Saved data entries
==*==

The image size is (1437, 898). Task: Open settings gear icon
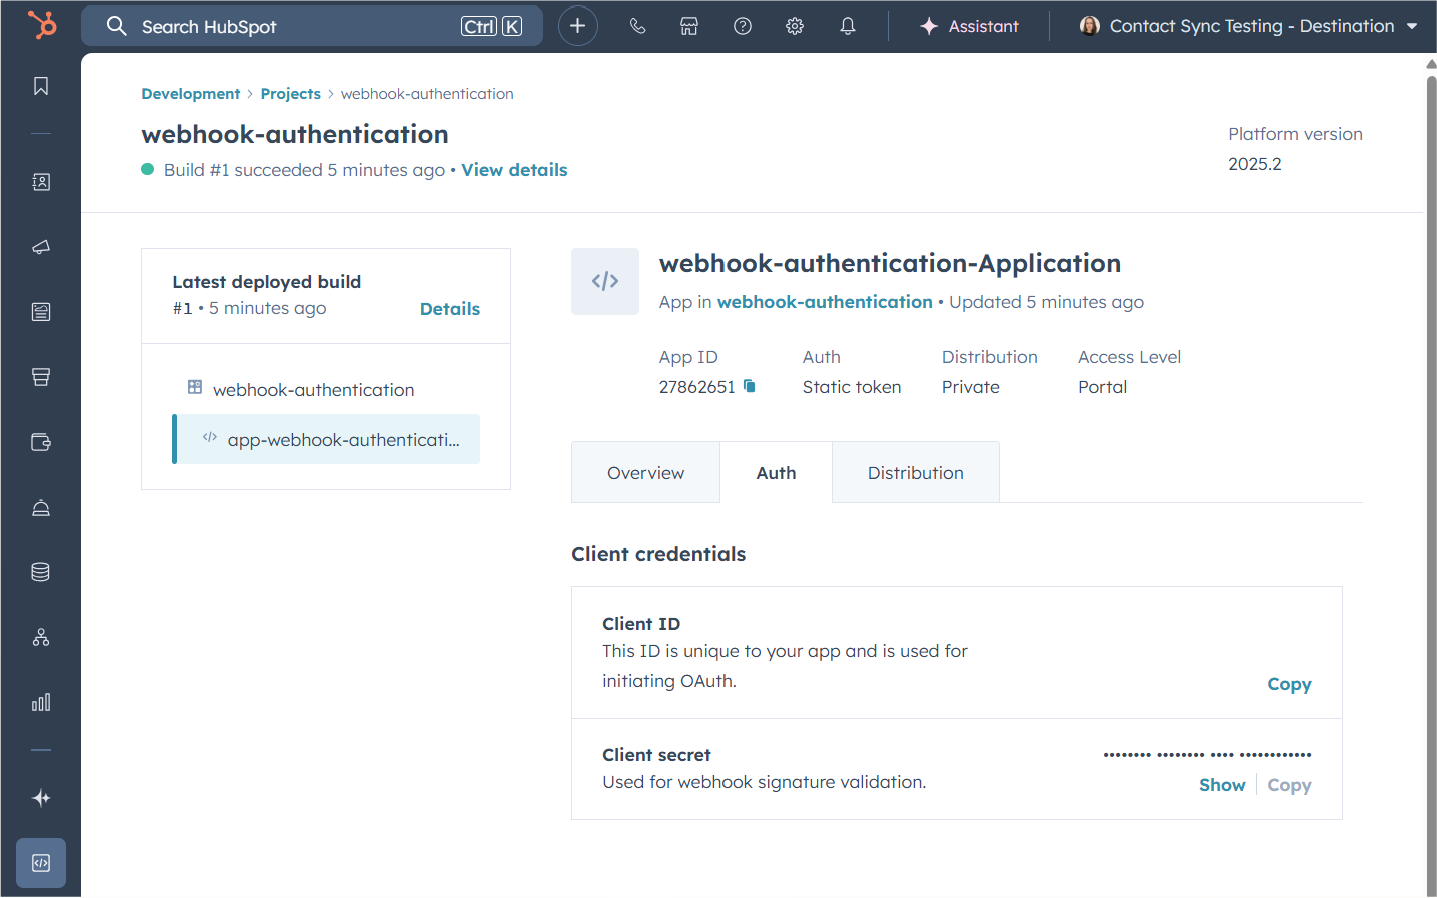[795, 27]
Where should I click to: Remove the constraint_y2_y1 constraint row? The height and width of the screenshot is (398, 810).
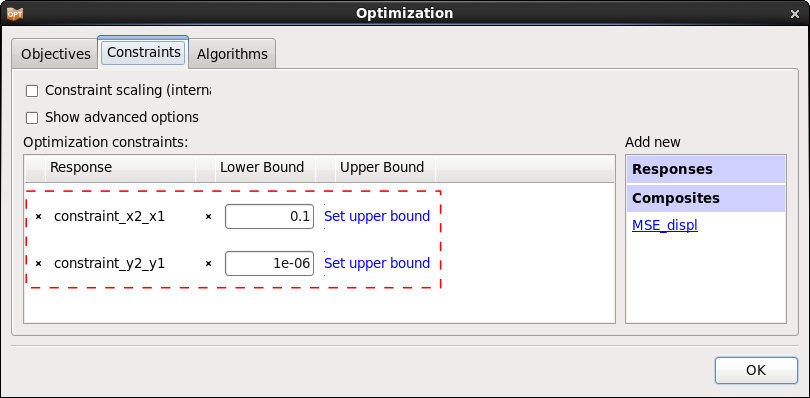38,264
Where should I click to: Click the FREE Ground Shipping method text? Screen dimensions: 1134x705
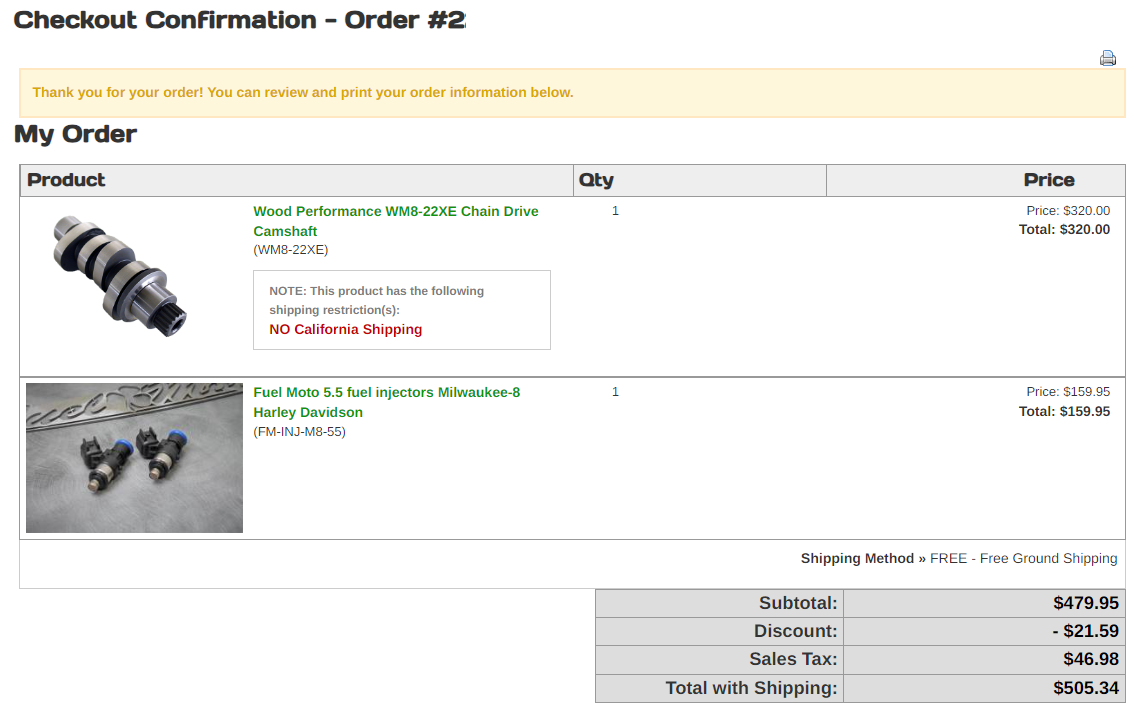click(x=1023, y=559)
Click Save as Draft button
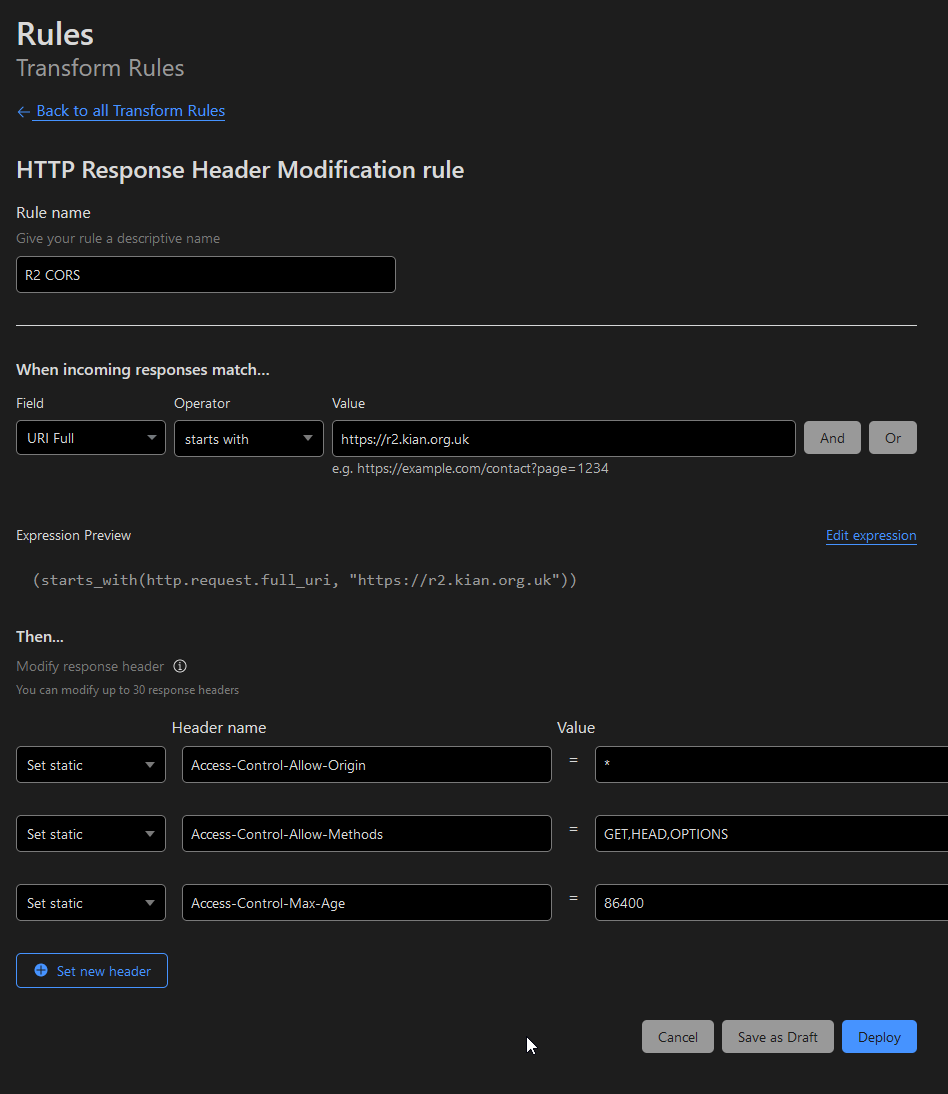The width and height of the screenshot is (948, 1094). 777,1037

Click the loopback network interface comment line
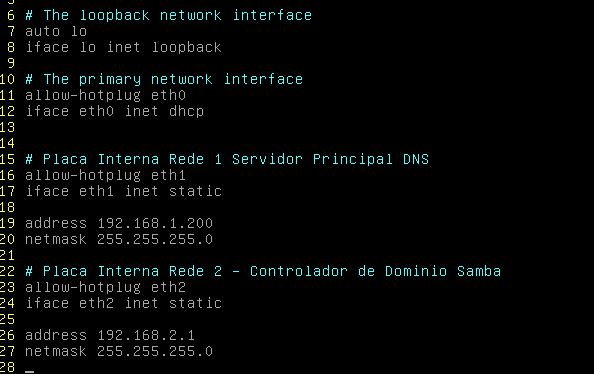pyautogui.click(x=169, y=16)
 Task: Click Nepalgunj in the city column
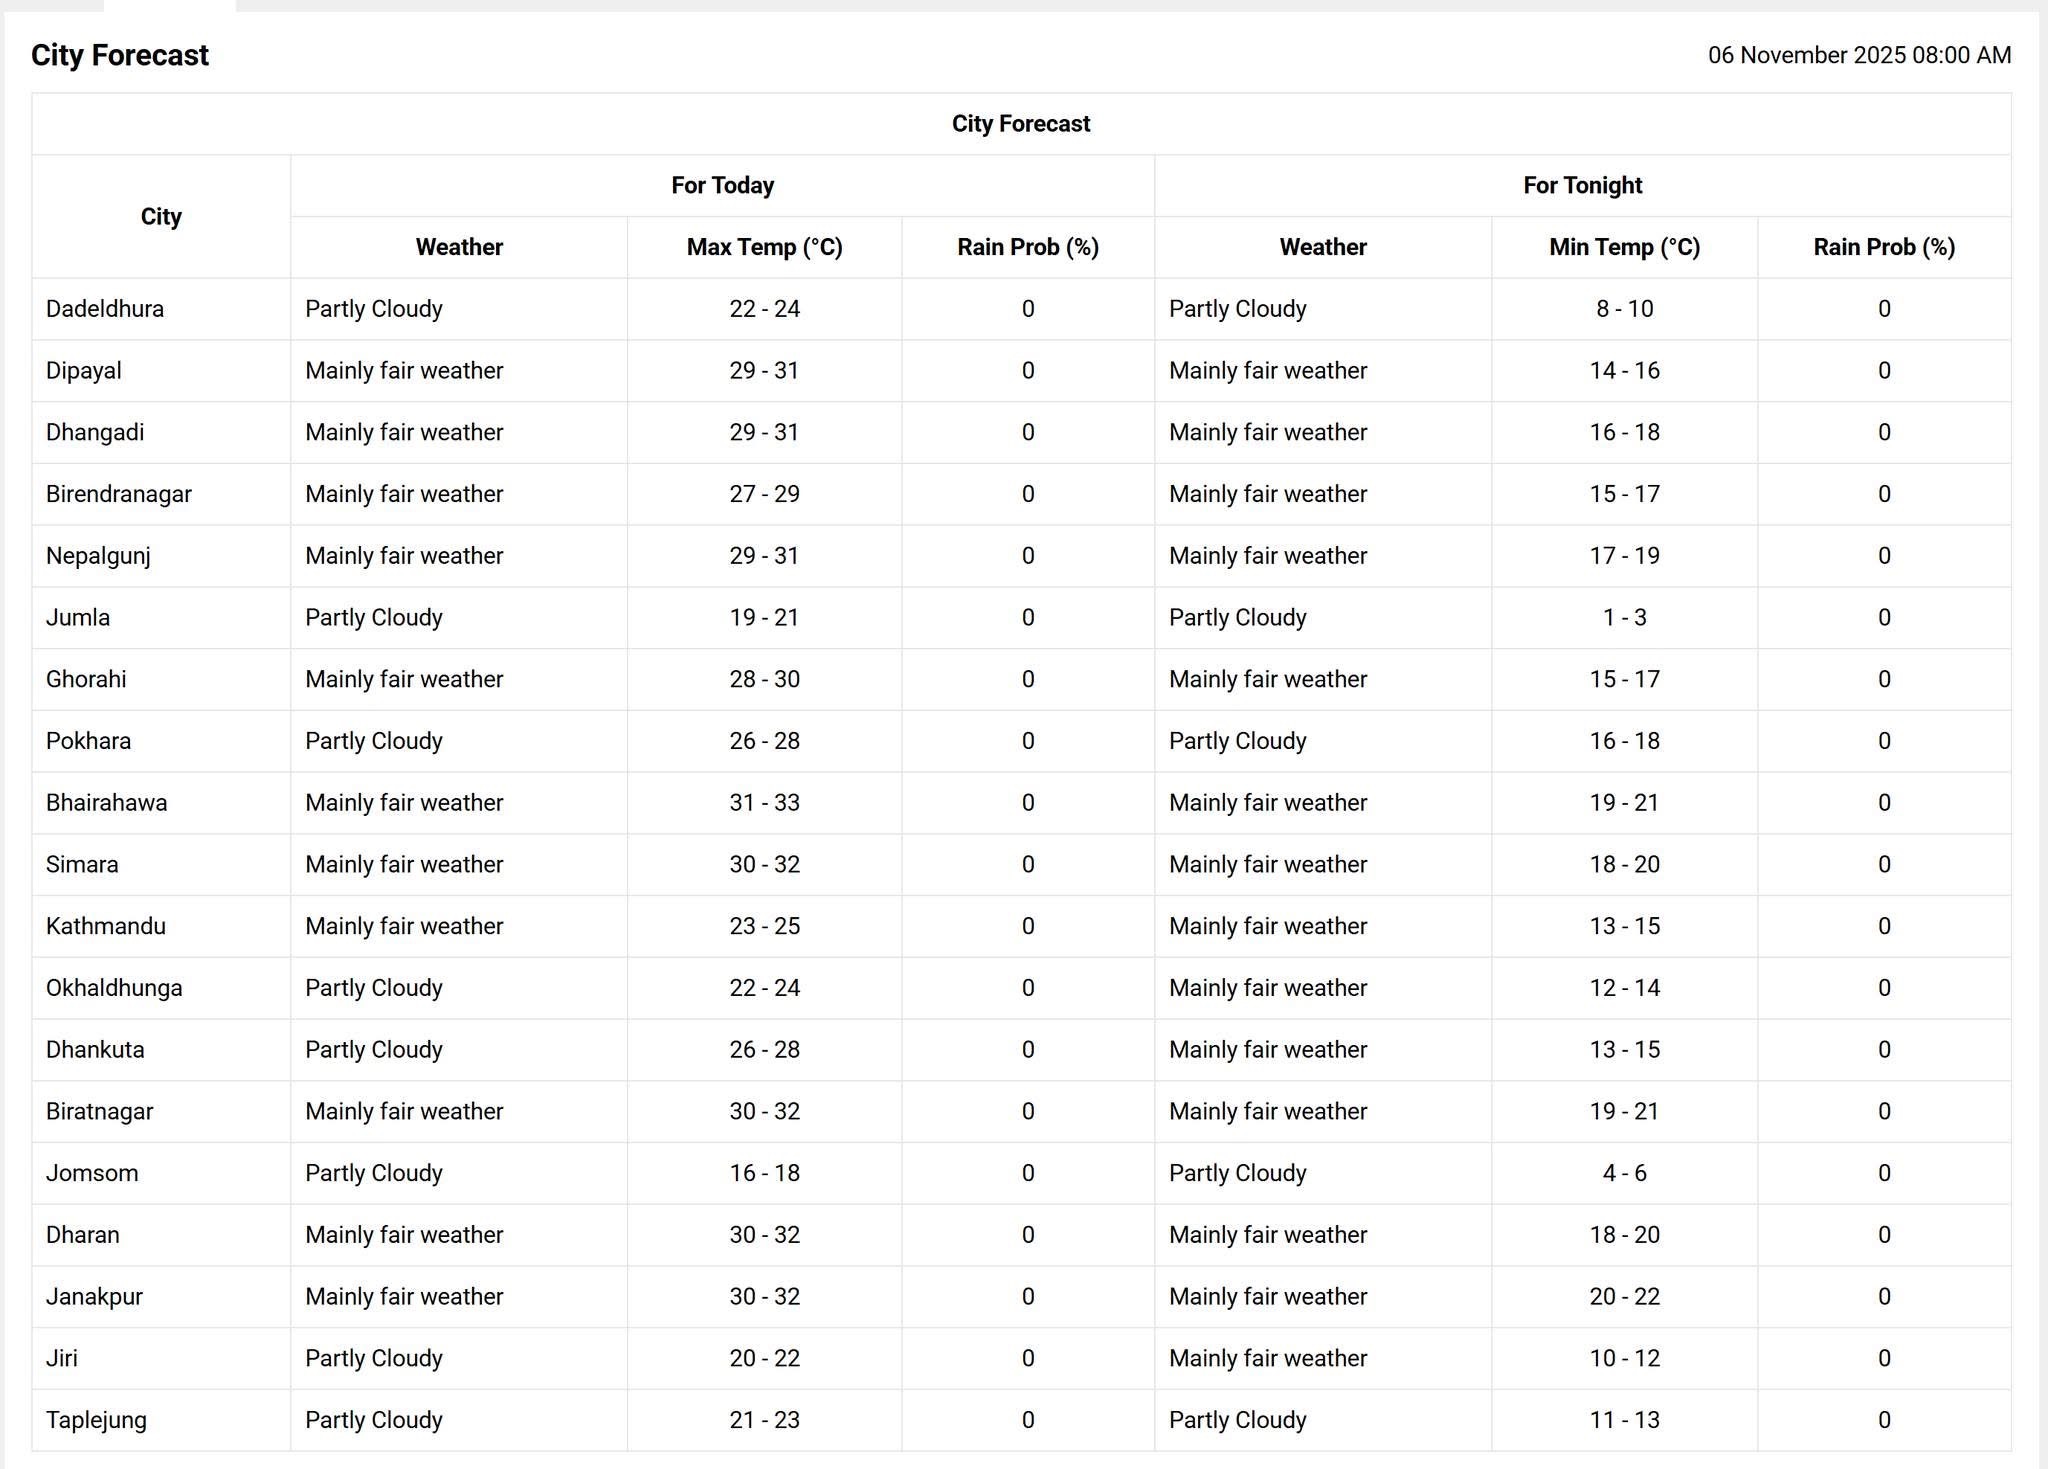pos(98,556)
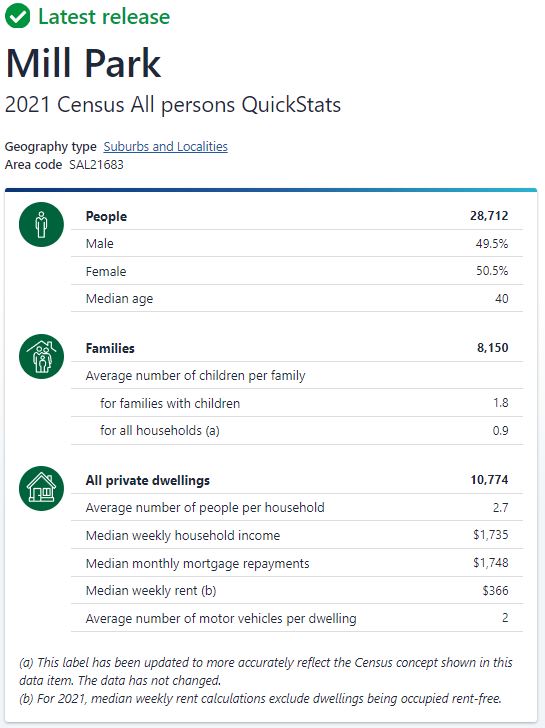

==*==

_What you have to do_: Please output all the records above exactly, leaving out every picture.

_Answer_:
The image size is (1437, 898). Task: Open settings gear icon
[795, 27]
Where should I click to: Remove the constraint_y2_y1 constraint row? The height and width of the screenshot is (398, 810).
38,264
Where should I click to: Click the FREE Ground Shipping method text? Screen dimensions: 1134x705
click(x=1023, y=559)
Click Save as Draft button
The width and height of the screenshot is (948, 1094). 777,1037

Click the loopback network interface comment line
pyautogui.click(x=169, y=16)
 Task: Click Nepalgunj in the city column
pos(98,556)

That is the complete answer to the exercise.